MemeGen is a web application that generates memes automatically based on the expression of the human face in the given image. All the user has to do is upload a clear picture, and the application analyses the expression of the person in the image producing amusing memes. To use the web application, click here.
Here are a few images generated by MemeGen:
How it works:
The understanding of the working of this project will require you to understand a few fancy terms, such as:
- Image Augmentation
- Convolutional Neural Networks
- Auto ML
It is little wonder that there was a vast image dataset playing its part behind the scenes. Image datasets bring in the importance of CNN with it. If you are new to the term, keep reading!

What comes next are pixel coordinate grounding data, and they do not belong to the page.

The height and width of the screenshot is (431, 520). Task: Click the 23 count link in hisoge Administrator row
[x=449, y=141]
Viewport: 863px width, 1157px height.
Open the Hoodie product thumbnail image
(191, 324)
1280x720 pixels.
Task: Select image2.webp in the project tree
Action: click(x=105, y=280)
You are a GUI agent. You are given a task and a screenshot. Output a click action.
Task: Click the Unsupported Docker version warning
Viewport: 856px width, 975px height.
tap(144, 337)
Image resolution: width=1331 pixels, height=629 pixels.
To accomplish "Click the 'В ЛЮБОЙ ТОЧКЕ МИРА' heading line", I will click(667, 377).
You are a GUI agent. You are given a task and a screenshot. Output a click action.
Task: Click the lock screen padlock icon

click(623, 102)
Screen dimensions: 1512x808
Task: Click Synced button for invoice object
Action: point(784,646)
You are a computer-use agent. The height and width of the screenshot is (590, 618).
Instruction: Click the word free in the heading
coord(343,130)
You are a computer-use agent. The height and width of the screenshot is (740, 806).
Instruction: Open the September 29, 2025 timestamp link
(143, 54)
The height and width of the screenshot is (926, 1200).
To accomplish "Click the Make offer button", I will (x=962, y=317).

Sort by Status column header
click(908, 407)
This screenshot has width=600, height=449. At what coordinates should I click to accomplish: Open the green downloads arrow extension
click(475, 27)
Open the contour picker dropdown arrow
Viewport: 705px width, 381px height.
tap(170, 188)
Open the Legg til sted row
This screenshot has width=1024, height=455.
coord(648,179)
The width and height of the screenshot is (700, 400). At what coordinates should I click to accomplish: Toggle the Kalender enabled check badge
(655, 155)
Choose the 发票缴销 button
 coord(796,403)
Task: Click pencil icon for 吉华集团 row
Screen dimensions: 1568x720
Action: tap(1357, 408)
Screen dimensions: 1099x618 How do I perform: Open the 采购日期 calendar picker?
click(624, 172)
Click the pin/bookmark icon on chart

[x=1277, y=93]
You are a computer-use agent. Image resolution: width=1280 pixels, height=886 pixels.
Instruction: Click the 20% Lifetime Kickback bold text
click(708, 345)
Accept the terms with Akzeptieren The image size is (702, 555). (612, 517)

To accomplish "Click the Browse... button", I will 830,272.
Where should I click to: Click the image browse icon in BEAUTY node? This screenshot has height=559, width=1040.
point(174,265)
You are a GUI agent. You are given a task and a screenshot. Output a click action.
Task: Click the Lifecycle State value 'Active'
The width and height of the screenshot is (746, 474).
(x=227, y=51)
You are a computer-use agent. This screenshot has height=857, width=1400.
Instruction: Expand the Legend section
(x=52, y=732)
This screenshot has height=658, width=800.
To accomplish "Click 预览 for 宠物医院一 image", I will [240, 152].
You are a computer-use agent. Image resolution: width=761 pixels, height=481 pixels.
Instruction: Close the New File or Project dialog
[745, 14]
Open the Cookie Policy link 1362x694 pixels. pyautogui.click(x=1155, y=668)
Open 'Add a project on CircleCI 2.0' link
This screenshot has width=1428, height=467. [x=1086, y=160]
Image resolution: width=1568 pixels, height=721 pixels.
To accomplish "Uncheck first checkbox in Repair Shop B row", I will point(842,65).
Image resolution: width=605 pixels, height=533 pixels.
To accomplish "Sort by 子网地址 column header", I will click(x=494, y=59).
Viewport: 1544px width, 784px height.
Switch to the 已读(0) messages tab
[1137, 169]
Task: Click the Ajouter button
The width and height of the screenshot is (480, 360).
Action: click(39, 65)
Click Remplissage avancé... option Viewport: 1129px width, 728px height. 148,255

First off, let us understand the importance of good data and, more importantly, balanced data. In simple terms, balanced data is a case where we have equal or almost equal data for all the available classes.
So what happens if they aren’t equal?
The possible answer to that question is that your model will end up being crappy, credits to the dataset! This happens because, when you train a model with 1000 images of Class A and 300 images of Class B, quite evidently, the model sees more of Class A and when you show it an image of Class B and ask it to predict, chances are, it will predict the image to be A reasons being obvious. If this doesn’t seem very likely, imagine a model trying to strike a balance between 10 classes with data for each class varying largely (10000, 800, 350, 500…).
Now the question is, how do we overcome this problem?
So there are two feasible solutions, Oversampling and Undersampling! In simple words,
- If we reduce the data of the majority class to match the amount of data of minority class and reduce the samples, the process would be called undersampling.
- If we do not want to miss out on the quality data we’ve caught hold of, and somehow manage to increase the samples of the other class which has less data, we end up increasing the number of samples in total, which is termed as oversampling.
Moral of the story, oversampling and undersampling in data analysis are techniques used to adjust the class distribution of a data set.
Image augmentation is a technique that is used to artificially expand the dataset. This is helpful when we are given a dataset with very few data samples. It can be considered as a method of oversampling the main difference being, Augmentation is done when you don’t have enough data on the whole (for all classes combined), whereas oversampling is a technique used when you don’t have enough data in one class.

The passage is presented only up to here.